**** Отрывок текста
ИБ: На мой взгляд — да.
СВ: И самое для меня в этих записях страшное — это реакция зала, так называемых «простых людей»,
ИБ: Ну зал-то наполовину состоял из сотрудников госбезопасности и милиции. Такого количества мундиров я не видел даже в кинохронике о Нюрнбергском процессе. Только что касок на них не было! Мой процесс — это тоже, кстати, то еще кино было! Кинокомедия! И эта комедия была куда занятней, чем то, что описала Вигдорова. Самое смешное, что у меня за спиной сидели два лейтенанта, которые с интервалом в минуту, если не чаще, говорили мне — то один, то другой: «Бродский, сидите прилично!», «Бродский, сидите нормально!», «Бродский, сидите как следует!», «Бродский, сидите прилично!». Я очень хорошо помню: эта фамилия — «Бродский», после того, как я услышал ее бесчисленное количество раз — и от охраны, и от судьи, и от заседателя, и от адвоката, и от свидетелей — потеряла для меня всякое содержание. Это как в дзен-буддизме, знаете? Если ты повторяешь имя, оно исчезает. Эта идея даже имеет прикладное применение. Если ты, скажем, хочешь отделаться от мысли о Джордже Вашингтоне, повторяй: «Джордж Вашингтон, Джордж Вашингтон, Джордж Вашингтон… « На семнадцатый раз — может, и раньше, потому что для меня, скажем, это имя иностранное, — мысль о Джордже Вашингтоне становится полным абсурдом. Таким же абсурдом быстро стал для меня и процесс. Единственное, что на меня тогда, помню, произвело впечатление, это выступления свидетелей защиты — Адмони, Эткинда. Потому что они говорили какие-то позитивные вещи в мой адрес. А я, признаться, хороших вещей о себе в жизни своей не слышал. И поэтому был даже немножко всем этим тронут. А во всем остальном это был полный зоопарк. И, поверьте, никакого впечатления все это на меня не произвело. Действительно никакого!
********
▸ **Что сделать**:
a - Перескажите этот разговор в двух предложениях.
b - Ответьте на вопросы по разговору:
(i) Кем, по словам ИБ, наполовину был заполнен зал?
(ii) Кто сидел у него за спиной во время процесса?
(iii) Чьи выступления произвели на него впечатление?
Материал ниже взят из другого источника.
**** Исследуемые данные
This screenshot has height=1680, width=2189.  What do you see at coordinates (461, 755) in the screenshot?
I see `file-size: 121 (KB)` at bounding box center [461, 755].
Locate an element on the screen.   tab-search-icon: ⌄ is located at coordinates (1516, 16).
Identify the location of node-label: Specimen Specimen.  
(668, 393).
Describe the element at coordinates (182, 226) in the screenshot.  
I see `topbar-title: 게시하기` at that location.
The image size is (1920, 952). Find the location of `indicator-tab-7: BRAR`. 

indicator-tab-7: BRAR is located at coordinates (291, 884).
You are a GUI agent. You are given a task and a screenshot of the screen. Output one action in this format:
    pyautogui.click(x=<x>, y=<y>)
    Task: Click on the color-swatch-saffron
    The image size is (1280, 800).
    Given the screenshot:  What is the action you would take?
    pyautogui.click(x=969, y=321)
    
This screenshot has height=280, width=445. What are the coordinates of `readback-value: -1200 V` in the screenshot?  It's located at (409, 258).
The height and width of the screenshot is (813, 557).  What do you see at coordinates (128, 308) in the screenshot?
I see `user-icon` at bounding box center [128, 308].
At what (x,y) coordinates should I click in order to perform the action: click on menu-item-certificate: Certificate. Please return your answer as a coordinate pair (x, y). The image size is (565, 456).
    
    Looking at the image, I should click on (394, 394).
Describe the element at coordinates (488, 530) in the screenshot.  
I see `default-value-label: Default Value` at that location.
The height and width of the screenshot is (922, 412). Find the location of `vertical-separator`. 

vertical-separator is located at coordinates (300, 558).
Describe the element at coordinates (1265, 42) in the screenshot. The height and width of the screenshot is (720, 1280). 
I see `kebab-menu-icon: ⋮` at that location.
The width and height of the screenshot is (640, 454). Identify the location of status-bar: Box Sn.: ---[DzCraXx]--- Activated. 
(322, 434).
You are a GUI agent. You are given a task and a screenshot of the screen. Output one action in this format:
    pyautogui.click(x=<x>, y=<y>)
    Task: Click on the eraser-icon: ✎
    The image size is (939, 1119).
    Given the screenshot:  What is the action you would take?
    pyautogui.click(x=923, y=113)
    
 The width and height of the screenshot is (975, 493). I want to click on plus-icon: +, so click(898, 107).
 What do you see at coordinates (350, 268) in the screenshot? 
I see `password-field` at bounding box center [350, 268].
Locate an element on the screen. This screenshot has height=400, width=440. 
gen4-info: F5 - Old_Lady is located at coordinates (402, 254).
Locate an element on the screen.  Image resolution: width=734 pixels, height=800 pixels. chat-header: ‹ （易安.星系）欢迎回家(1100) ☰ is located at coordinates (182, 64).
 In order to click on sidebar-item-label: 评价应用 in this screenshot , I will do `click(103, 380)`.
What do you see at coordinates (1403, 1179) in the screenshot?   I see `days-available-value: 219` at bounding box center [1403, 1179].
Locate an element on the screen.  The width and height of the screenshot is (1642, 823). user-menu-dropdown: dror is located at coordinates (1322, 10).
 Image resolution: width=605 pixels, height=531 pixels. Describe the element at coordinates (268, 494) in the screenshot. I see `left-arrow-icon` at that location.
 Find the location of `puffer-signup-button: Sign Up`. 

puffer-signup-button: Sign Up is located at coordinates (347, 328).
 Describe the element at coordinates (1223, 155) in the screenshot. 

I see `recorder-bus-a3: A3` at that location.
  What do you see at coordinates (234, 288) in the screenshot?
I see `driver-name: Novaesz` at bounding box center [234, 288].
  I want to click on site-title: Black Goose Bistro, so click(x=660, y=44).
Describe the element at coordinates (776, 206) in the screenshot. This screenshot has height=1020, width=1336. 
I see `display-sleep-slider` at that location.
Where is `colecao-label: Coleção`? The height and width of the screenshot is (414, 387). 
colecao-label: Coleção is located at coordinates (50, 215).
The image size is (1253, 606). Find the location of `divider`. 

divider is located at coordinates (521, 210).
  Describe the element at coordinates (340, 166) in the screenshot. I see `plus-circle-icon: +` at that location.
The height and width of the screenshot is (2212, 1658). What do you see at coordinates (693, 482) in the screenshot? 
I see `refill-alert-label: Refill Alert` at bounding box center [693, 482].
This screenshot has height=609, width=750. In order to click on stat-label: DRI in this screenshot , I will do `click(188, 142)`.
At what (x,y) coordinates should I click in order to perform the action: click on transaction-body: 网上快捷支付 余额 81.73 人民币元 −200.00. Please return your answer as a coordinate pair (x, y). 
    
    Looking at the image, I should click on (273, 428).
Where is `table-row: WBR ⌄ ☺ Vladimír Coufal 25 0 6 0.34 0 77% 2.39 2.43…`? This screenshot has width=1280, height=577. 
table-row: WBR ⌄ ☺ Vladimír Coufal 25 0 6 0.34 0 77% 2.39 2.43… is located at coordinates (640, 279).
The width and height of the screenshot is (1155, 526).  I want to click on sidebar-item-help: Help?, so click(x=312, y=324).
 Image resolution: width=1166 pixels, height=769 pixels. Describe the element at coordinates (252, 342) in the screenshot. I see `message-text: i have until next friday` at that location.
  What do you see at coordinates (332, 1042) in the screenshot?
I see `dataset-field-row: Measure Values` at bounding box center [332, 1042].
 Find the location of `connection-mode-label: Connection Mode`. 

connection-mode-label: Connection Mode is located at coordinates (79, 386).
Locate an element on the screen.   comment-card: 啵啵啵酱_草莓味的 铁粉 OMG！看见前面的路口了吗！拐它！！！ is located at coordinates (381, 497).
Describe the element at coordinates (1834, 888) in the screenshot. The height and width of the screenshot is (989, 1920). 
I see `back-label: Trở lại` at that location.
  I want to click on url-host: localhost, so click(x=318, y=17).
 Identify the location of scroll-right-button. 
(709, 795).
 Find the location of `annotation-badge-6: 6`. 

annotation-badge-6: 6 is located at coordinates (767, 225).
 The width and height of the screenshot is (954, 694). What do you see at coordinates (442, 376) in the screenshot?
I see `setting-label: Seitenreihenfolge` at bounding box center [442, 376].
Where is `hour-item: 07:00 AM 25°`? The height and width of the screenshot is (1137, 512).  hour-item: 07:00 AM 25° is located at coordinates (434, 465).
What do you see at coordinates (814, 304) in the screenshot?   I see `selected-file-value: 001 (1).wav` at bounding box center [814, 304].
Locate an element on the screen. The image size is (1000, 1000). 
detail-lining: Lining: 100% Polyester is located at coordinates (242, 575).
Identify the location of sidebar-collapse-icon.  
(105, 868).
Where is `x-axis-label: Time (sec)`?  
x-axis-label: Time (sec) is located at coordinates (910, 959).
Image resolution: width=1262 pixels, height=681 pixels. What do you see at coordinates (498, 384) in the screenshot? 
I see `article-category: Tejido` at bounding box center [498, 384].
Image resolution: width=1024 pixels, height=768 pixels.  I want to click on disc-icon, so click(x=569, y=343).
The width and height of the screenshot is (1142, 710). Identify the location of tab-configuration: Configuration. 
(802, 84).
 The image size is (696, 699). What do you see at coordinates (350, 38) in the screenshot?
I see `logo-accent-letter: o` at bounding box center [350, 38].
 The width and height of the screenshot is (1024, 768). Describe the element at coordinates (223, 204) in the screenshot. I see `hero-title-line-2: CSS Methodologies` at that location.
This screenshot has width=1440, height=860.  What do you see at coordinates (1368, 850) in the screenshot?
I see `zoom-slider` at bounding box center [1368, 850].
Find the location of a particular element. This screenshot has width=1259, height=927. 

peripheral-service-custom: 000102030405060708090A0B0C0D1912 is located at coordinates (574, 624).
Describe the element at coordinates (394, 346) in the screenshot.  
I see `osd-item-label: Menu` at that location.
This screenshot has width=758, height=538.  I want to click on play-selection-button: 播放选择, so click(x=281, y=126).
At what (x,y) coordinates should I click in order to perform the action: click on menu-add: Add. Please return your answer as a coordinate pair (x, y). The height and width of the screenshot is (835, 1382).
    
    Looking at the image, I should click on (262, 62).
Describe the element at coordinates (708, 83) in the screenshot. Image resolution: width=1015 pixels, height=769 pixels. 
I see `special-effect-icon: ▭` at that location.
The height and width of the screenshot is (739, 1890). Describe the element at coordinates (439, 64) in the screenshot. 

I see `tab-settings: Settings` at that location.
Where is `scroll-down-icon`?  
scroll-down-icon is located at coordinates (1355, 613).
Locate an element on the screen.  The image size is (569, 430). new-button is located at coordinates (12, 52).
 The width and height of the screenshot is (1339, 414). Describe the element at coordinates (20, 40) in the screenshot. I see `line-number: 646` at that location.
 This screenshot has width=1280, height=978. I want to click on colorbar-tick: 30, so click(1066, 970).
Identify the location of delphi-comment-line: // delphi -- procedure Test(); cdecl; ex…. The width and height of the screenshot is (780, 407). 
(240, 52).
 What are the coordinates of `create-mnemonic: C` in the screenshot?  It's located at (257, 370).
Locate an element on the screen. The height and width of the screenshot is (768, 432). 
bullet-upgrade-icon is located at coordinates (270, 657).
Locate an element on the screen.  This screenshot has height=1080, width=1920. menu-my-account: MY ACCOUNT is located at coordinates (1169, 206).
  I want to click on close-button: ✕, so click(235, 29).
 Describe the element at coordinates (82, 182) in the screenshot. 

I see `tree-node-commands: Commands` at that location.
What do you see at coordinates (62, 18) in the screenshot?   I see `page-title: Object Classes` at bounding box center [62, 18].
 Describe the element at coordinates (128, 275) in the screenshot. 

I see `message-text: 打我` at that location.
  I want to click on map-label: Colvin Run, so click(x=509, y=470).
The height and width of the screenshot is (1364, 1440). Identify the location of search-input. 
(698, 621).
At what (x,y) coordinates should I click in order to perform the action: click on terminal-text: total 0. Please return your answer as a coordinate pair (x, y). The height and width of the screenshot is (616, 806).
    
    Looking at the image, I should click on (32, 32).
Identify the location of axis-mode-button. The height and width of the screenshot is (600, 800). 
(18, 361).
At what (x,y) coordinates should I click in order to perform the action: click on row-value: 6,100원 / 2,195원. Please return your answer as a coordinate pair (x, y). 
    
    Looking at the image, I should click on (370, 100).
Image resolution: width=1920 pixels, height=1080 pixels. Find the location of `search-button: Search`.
********
▸ **Ответы**:
a - Бродский рассказывает, что зал на его процессе наполовину состоял из сотрудников госбезопасности и милиции, а два лейтенанта за спиной то и дело требовали, чтобы он сидел прилично, так что его фамилия от бесчисленных повторов потеряла для него всякое содержание, а процесс быстро стал абсурдом. Впечатление на него произвели только выступления свидетелей защиты Адмони и Эткинда, говоривших о нем хорошее, а в остальном, по его словам, это был полный зоопарк.

b -
(i) Сотрудниками госбезопасности и милиции.
(ii) Два лейтенанта.
(iii) Свидетелей защиты Адмони и Эткинда.